Passage -
Hi! Getting Closer
So how close, and how quickly, can we get back to exactly one glass of water, adding and subtracting 50% of the total at each step. And what is happening with the “reverse of the square is the square of the reverse” property of 2012, 2011 and 2010?
strauss said,
January 16, 2012 at 3:32 pm
… and of course 33^2 reversed is not, in fact, (the reverse of 33)^2….
Byon said,
January 16, 2012 at 5:23 pm
Cool puzzle. According to a quick Excel spreadsheet, you get within 0.21% after 53 adds and 31 subtracts. That doesn’t get beat until it reaches 0.1% at 306 & 179. Not sure how to extend that to molecules, though.
Also, 2^49 is not very close to 3^31. Are those the numbers you meant? Thanks!
strauss said,
January 16, 2012 at 6:33 pm
It’s not, is it! Well, what the heck did I mean? Thanks for checking!
[Edit: Now, wait a sec. These were what I meant. It’s not “close” I guess, but it’s “closer”: 3^31/2^49 is about 1.097, which is about as close as you can get up to that size. Byon’s right of course, that you can get a lot closer going about twice as long…]
strauss said,
January 16, 2012 at 6:37 pm
But you also give an important clue about the feasibility of actually accomplishing this… interesting how slowly the steps seem to get there!
strauss said,
January 18, 2012 at 9:24 am
The first clue here is to factor the number of molecules involved at each step. In particular, how many 2’s there are in this number
[spoiler] If we have, say, 1,000,000 molecules at one step, well, 1,000,000 = 2^6 x some junk; at the next step, whether or not we multiply by 1/2 or 3/2, we will have one less factor of 2, namely 2^5 * some other junk. So when we’re thinking about the physical problem, we’re limited by how many “factors of two we can get into a glass of water”
[/spoiler]
Harry Kaplan said,
January 18, 2012 at 9:14 pm
On another note: Chaim didn’t give the proof for last week’s wine-water mixing problem, because it was too much for a podcast. After going down several blind alleys, I came up with the following proof of the impossibility of ever reaching 5 oz. wine and 5 oz. water in each bottle. I’d appreciate knowing if I’m right or if I have erred.
Let W(0) be the amount of wine in the wine bottle before the dual 3 oz. transfers, and let w(0) be the amount of wine in the water bottle at the same time. Similarly, let W(1) and w(1) be the amount of wine in those two bottles after the two transfers are complete. If the first transfer is from wine bottle to water bottle, it’s easy to derive:
10/13 W(0) + 3/13 w(0) = W(1)
10/13 w(0) + 3/13 W(0) = w(1)
The problem is to determine whether we can ever end up with W(1) = w(1) = 5 after any series of dual transfers. Assuming we can, let’s consider the final pair of transfers that created the desired outcome. We can arbitrarily claim that the first of the transfers is out of the wine bottle. The difficulty is that if we set W(1) = w(1) = 5, our equations tell us that W(0) = w(0) = 5 as well. Therefore our assumption is wrong, and we can only end up with two identical bottles post-transfers if we started with two identical bottles. Yes or no?

Information shown -
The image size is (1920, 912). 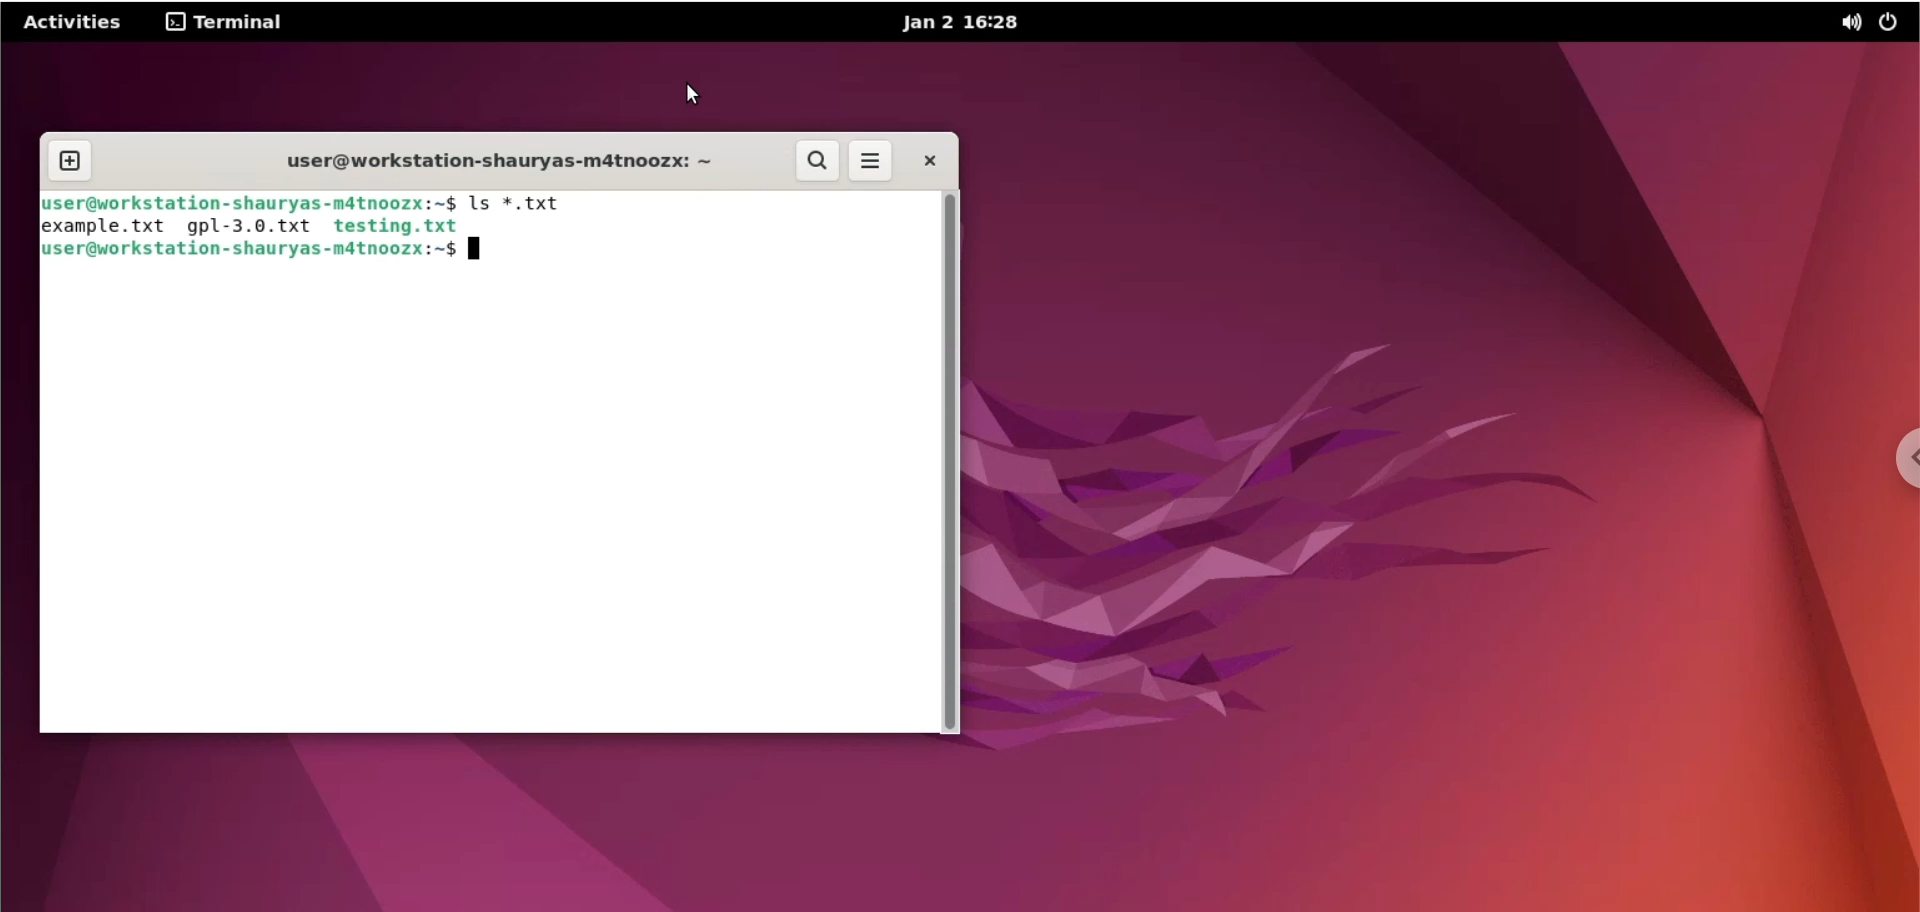 I want to click on user@workstation-shauryas-mdtnoozx:~$, so click(x=246, y=253).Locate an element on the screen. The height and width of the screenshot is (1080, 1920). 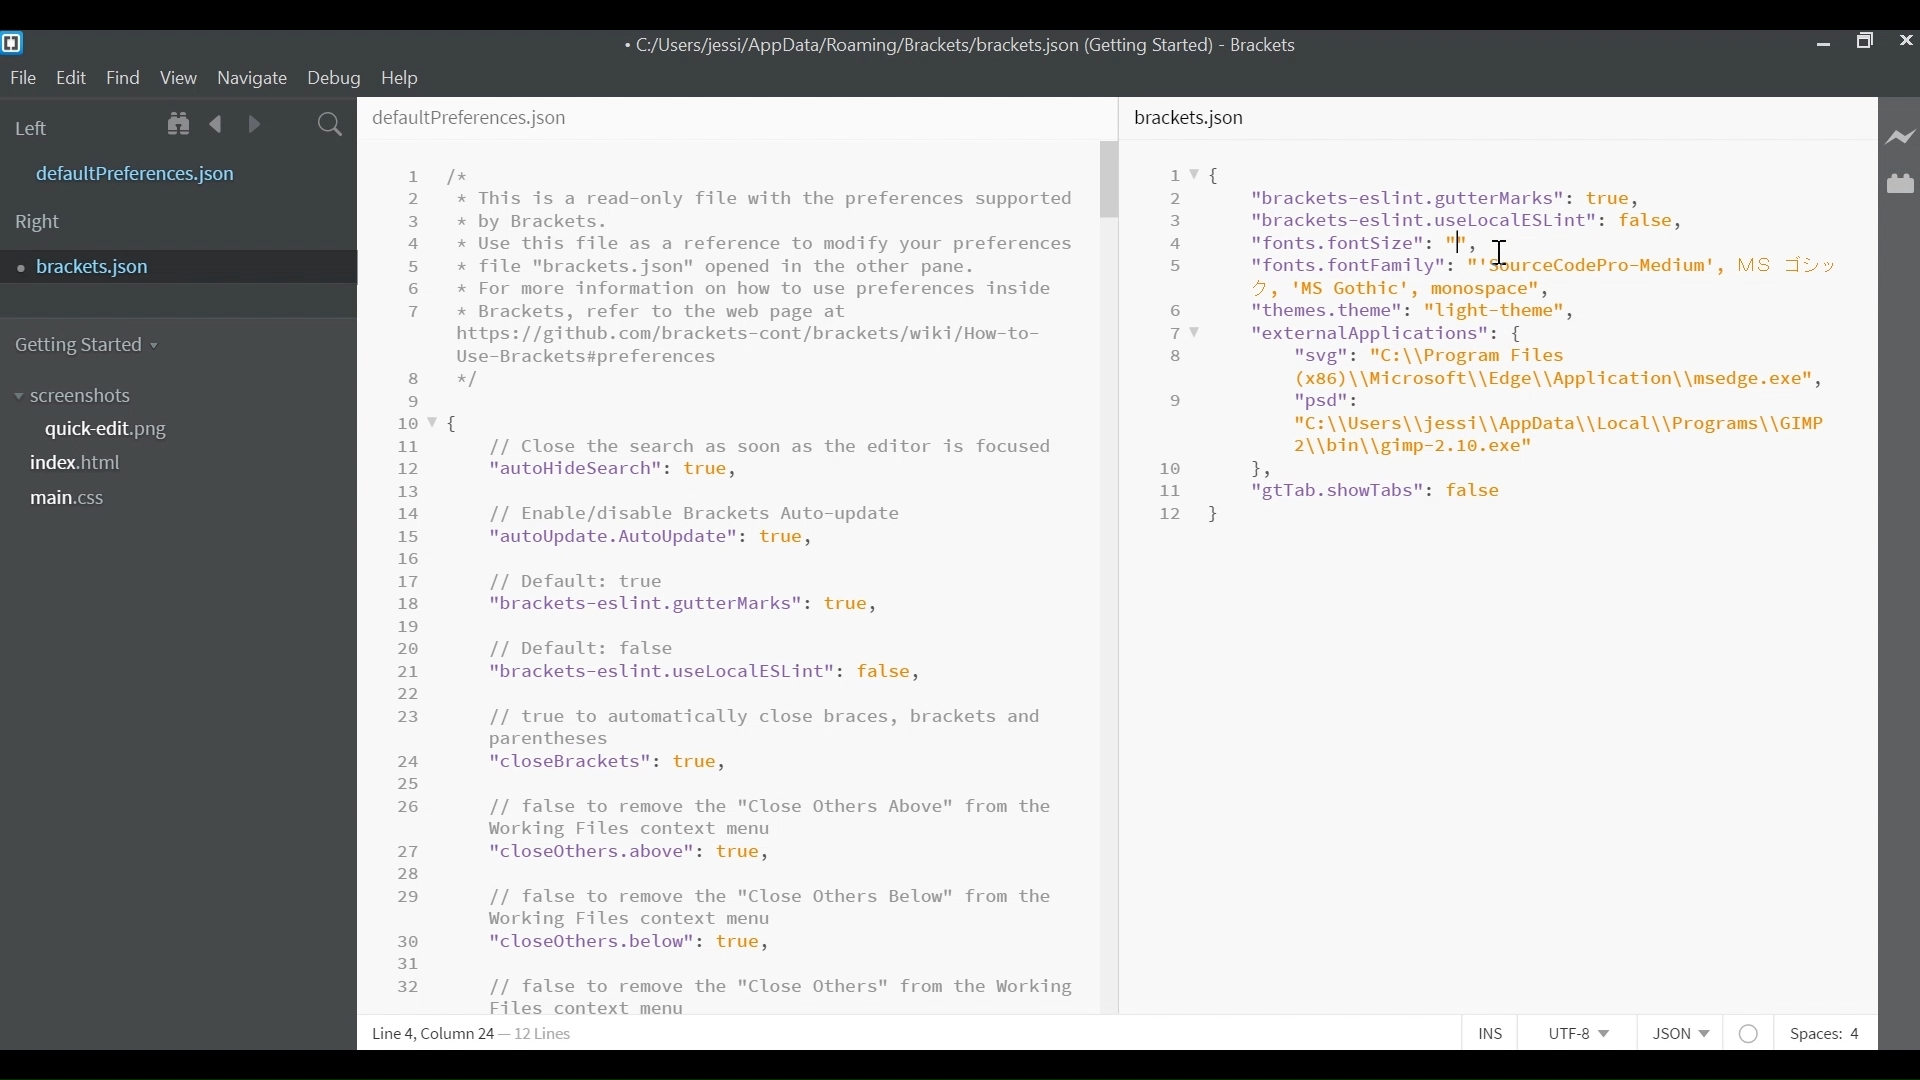
cursor is located at coordinates (1502, 254). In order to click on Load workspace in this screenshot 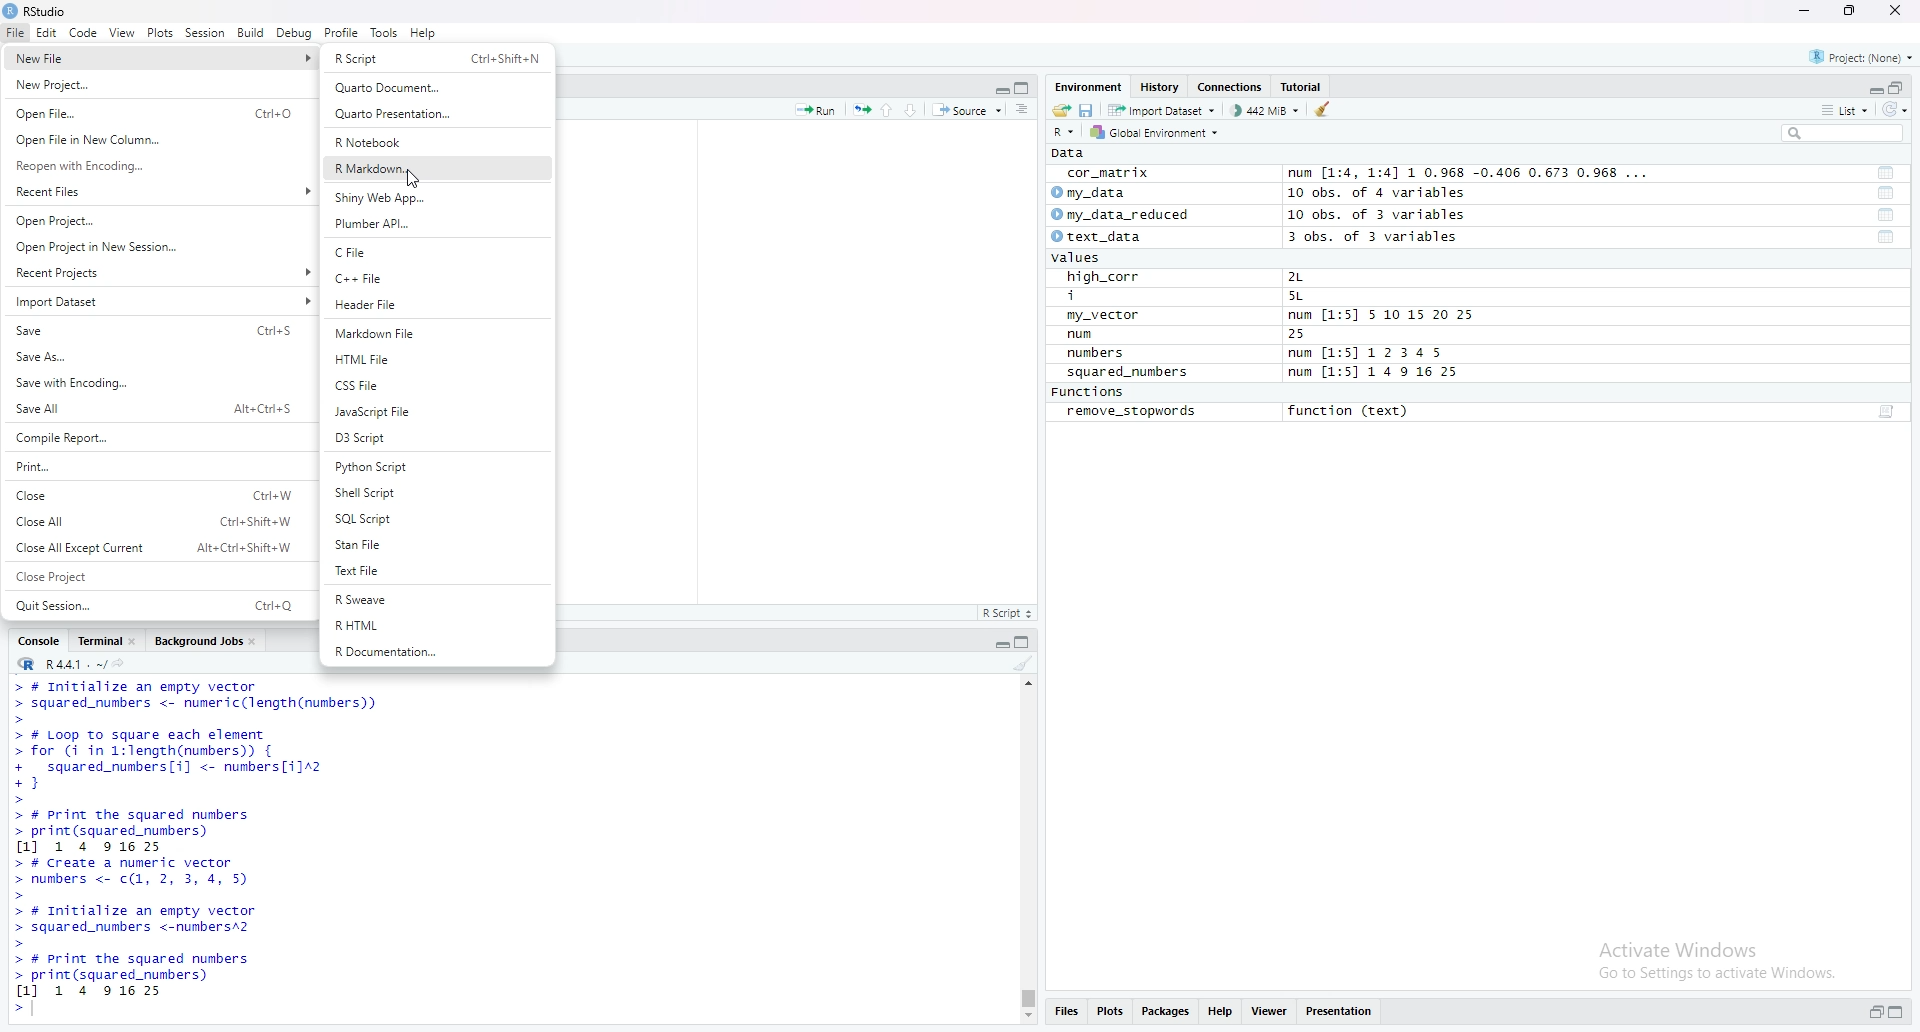, I will do `click(1058, 111)`.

To be done -
A: Answer these questions about the puzzle thread:
(i) According to Byon, how close do you get after 53 adds and 31 subtracts?
(ii) What value does strauss give for 3^31/2^49?
(iii) In Harry Kaplan's proof, how many ounces move in each of the dual transfers?
B: Carry on the puzzle thread from the point where it stops.
The material comes from a different source than the puzzle thread.

Set of answers -
A:
(i) Within 0.21%.
(ii) About 1.097.
(iii) 3 oz.

B:
Evan Romer said,
January 24, 2012 at 1:22 am
A generalization (?) of the mixing problem:
I was a little confused by the mixing problem because of the phrase, “any sequence of transfers ….” Are the transfers always A-to-B followed by B-to-A, or can we use ANY sequence of transfers, such as A-to-B, then A-to-B again, then B-to-A, …? I think the former is what was intended (?); the latter is a more general question.
I think I have a proof that even in this more general case, it impossible to ever get a 50-50 mixture. First note that if at any point one bottle has a 50-50 mixture, then the other bottle does also. (If A has 2 oz wine and 2 oz water, then B has 8 oz wine and 8 oz water.) So if one bottle is not 50-50, neither is the other.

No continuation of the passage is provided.